A pet ID comes in many shapes and sizes. Probably the most common form of a pet ID is a collar with a tag. On the tag is where people can find the pet’s name and pet parent contact information if something were to happen. This form of identification would be found around their necks and is an easy way to easily get in contact with the pet parent, as long as the information remains up-to-date.

Another form of pet identification is the microchip. This is a safe, metal-free way to protect your pet. It is a microchip that is about the size of a grain of rice that a veterinarian injects, similar to a vaccine. With this chip, pet parents can store important pet and contact information in case their pet gets lost.

Having a microchipped ID on your pet is a cheap, easy, and safe way to prevent tragedy. In fact, dogs that are microchipped are twice as likely to be returned to their pet parents. And cats? They’re 20 times more likely to be returned. Pet IDs are a vital link in the chain of steps that gets your pet back to you if they get lost. It’s advised that pet parents have both the pet tag and microchip for the best chances of a safe return if their pet roams away from home.

Even if you think your pet would never run away from home or try to escape, things do happen. They can get spooked, scared, or stressed by a situation or action to make them want to leave. What happens when a windstorm blows open the gate? Or, if the back gate didn’t properly close? Sometimes that urge to get away can overcome even the most disciplined dog’s training.

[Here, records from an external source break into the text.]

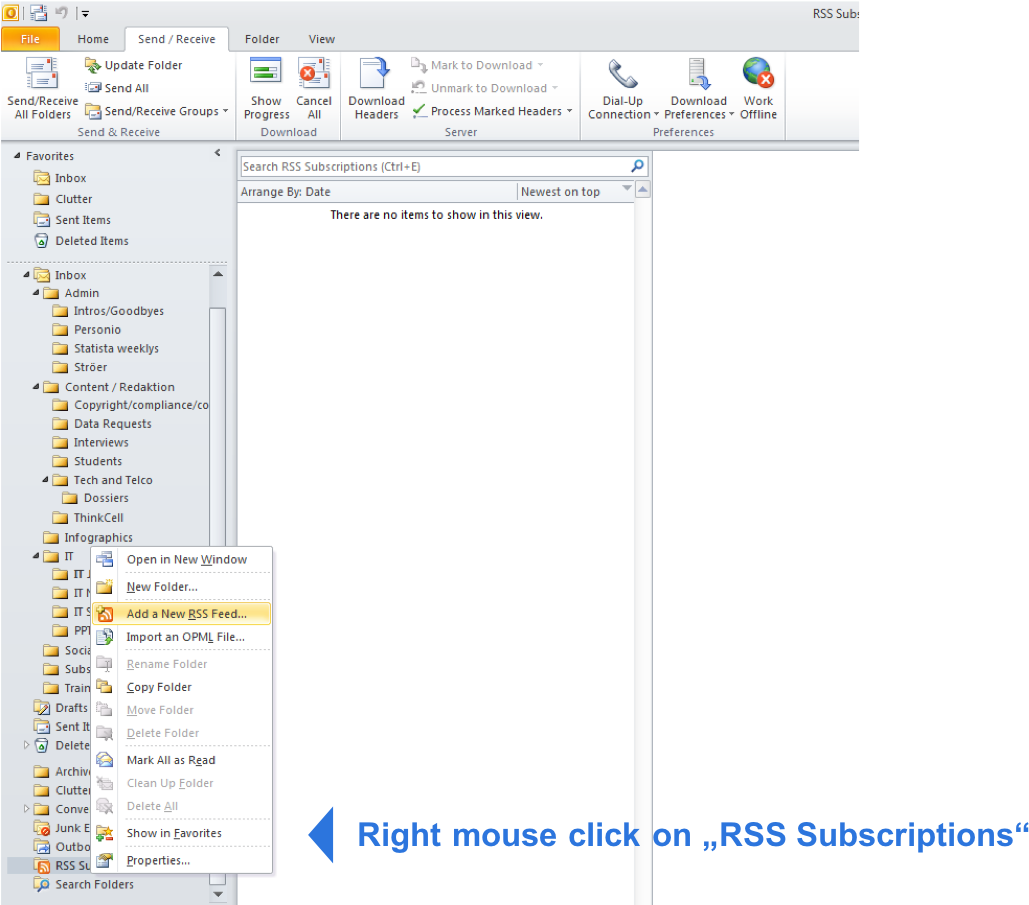Click the Cancel All icon
Image resolution: width=1029 pixels, height=905 pixels.
coord(314,75)
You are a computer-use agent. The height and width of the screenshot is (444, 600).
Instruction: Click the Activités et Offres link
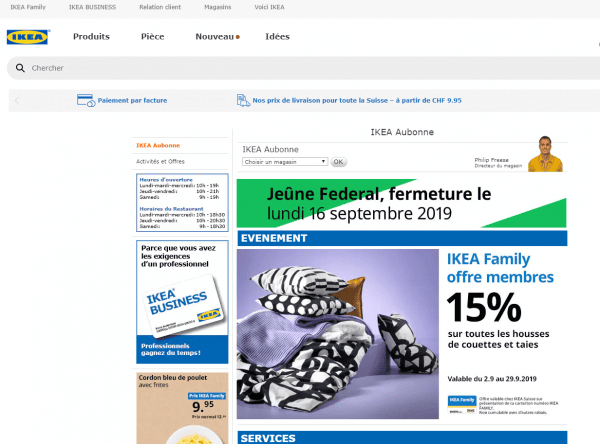click(160, 162)
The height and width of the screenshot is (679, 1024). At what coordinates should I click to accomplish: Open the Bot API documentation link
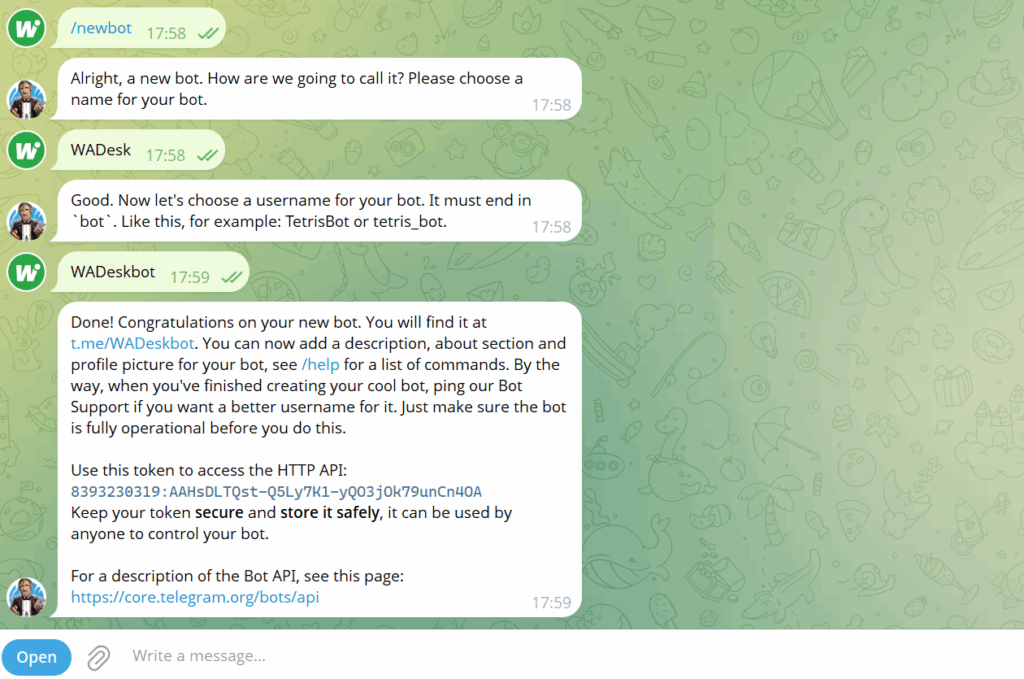[194, 597]
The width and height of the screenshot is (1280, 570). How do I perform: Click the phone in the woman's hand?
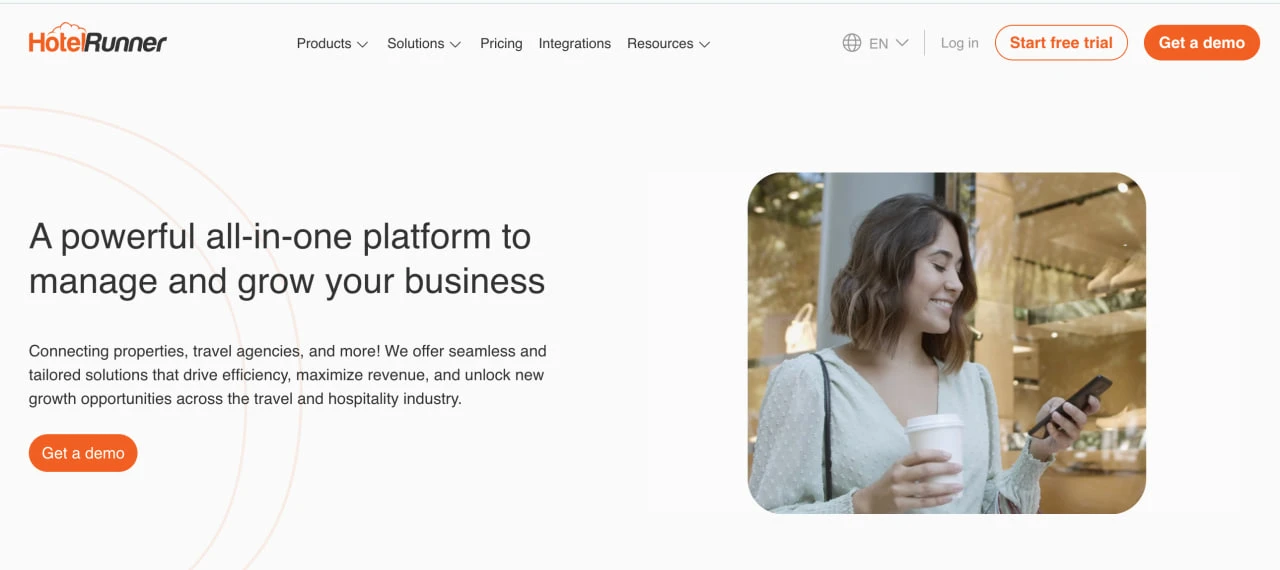1070,403
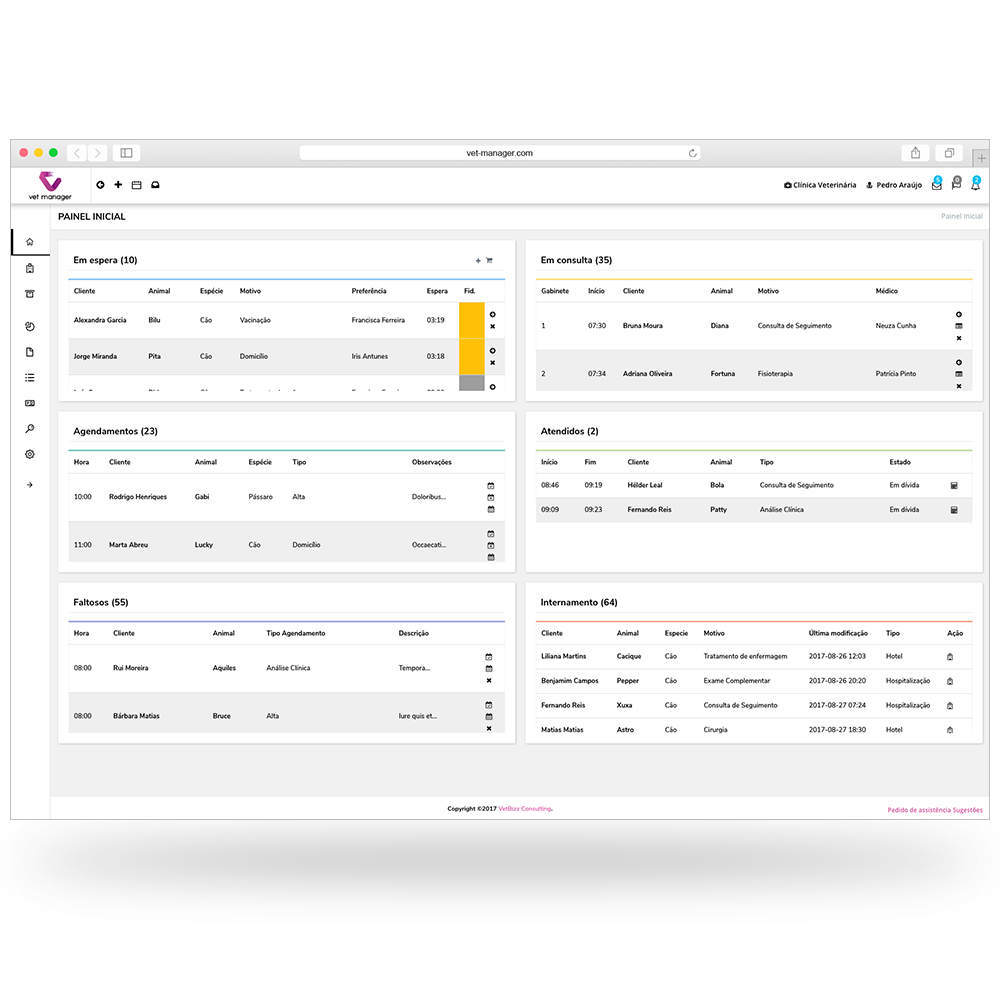Open the messages envelope icon
This screenshot has width=1000, height=1000.
tap(936, 185)
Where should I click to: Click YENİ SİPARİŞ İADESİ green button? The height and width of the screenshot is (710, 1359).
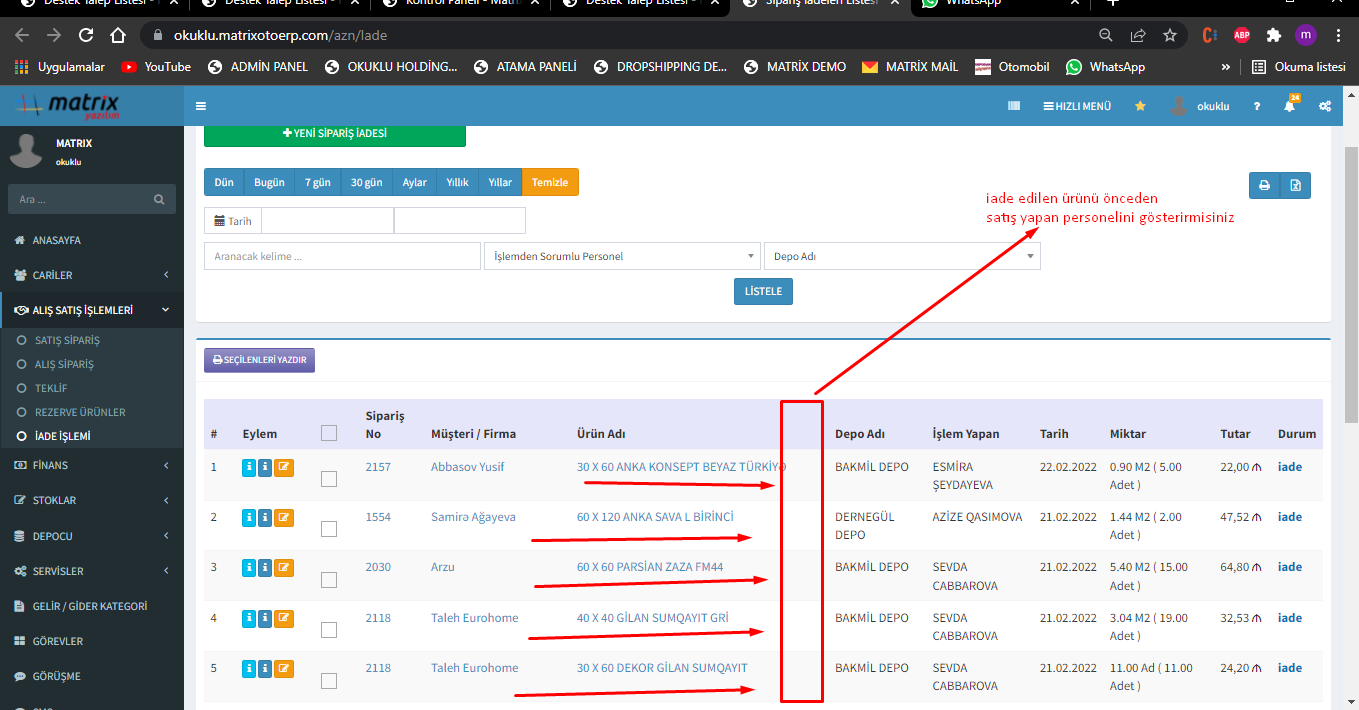pos(335,133)
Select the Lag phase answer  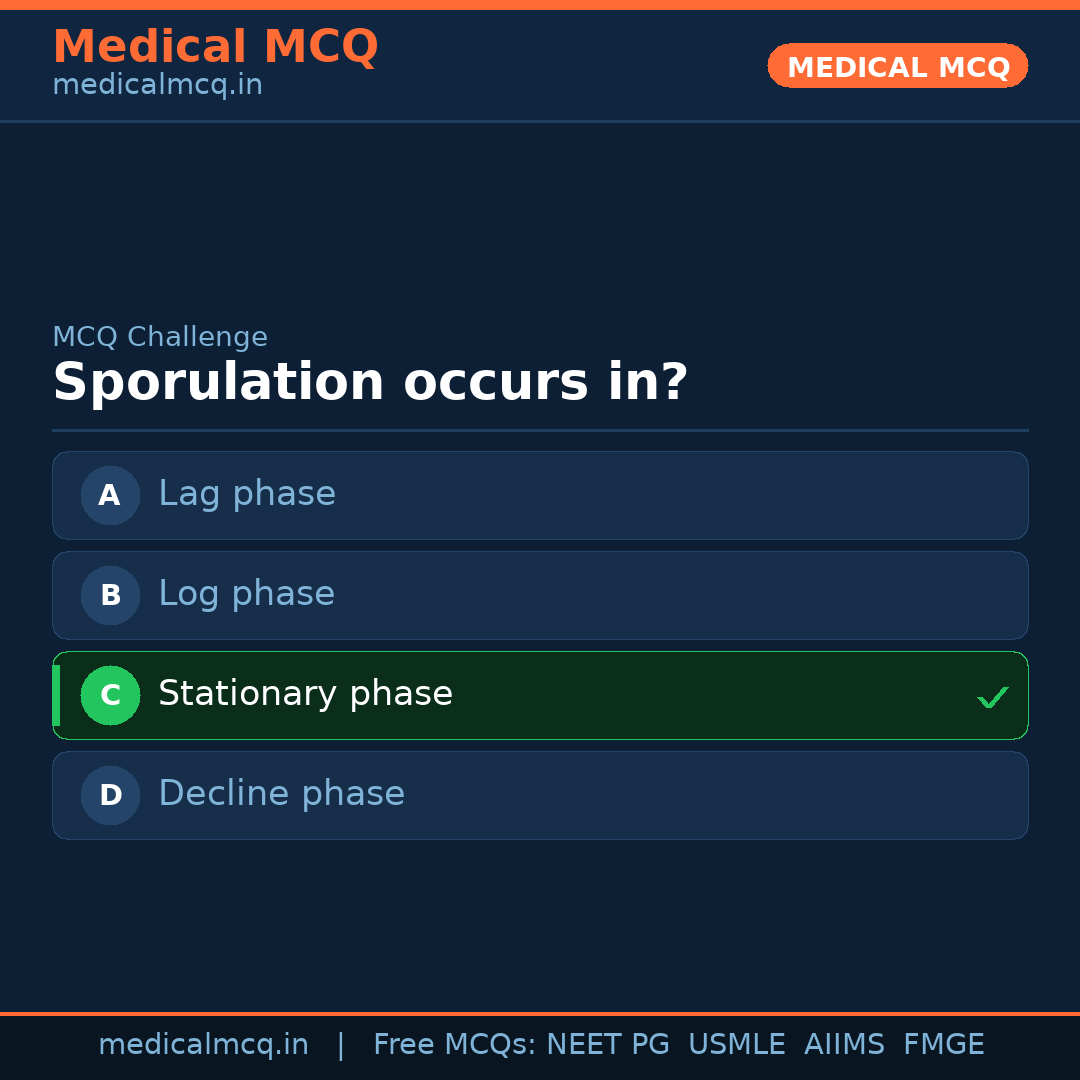coord(540,495)
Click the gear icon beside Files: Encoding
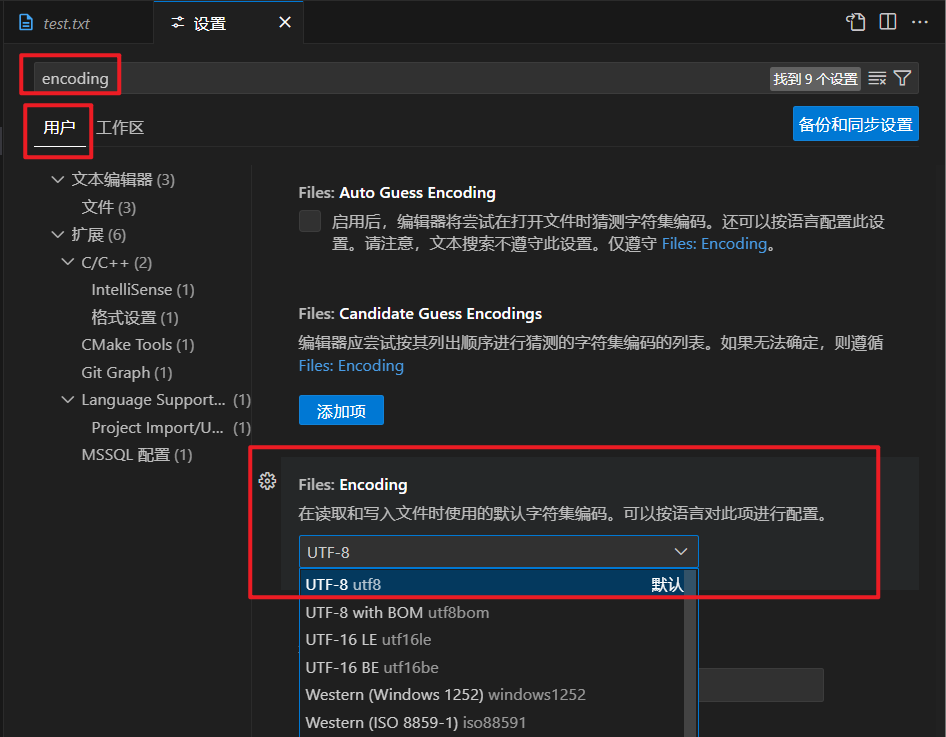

How You Can Keep Your Pet Safe

Here are some helpful tips to consider when protecting your pet from running away from home:

  • Make sure you update your pet’s ID tag or microchip information to reflect any changes made to your contact information or if you have moved from your current location.
  • Have a current and easily visible picture of your pet should they become lost — it’s helpful for flyers, newspapers or Craigslist ads, etc.
  • Keep a list of nearby animal shelters, ER vets, and humane societies handy, as well as your local animal control agencies.
  • When your dog is vaccinated against rabies by your veterinarian, you will get an ID tag that is linked to your record at that hospital. This is another piece of identification that can lead them back to you — and assures the folks finding your dog that the dog is current on his rabies shots should they bite anyone.
  • Cats need ID, too, even indoor ones! Try a specially made breakaway collar that has a mechanism in it that’s released if the collar gets caught on furniture, fencing, or other objects is safest and prevents choking.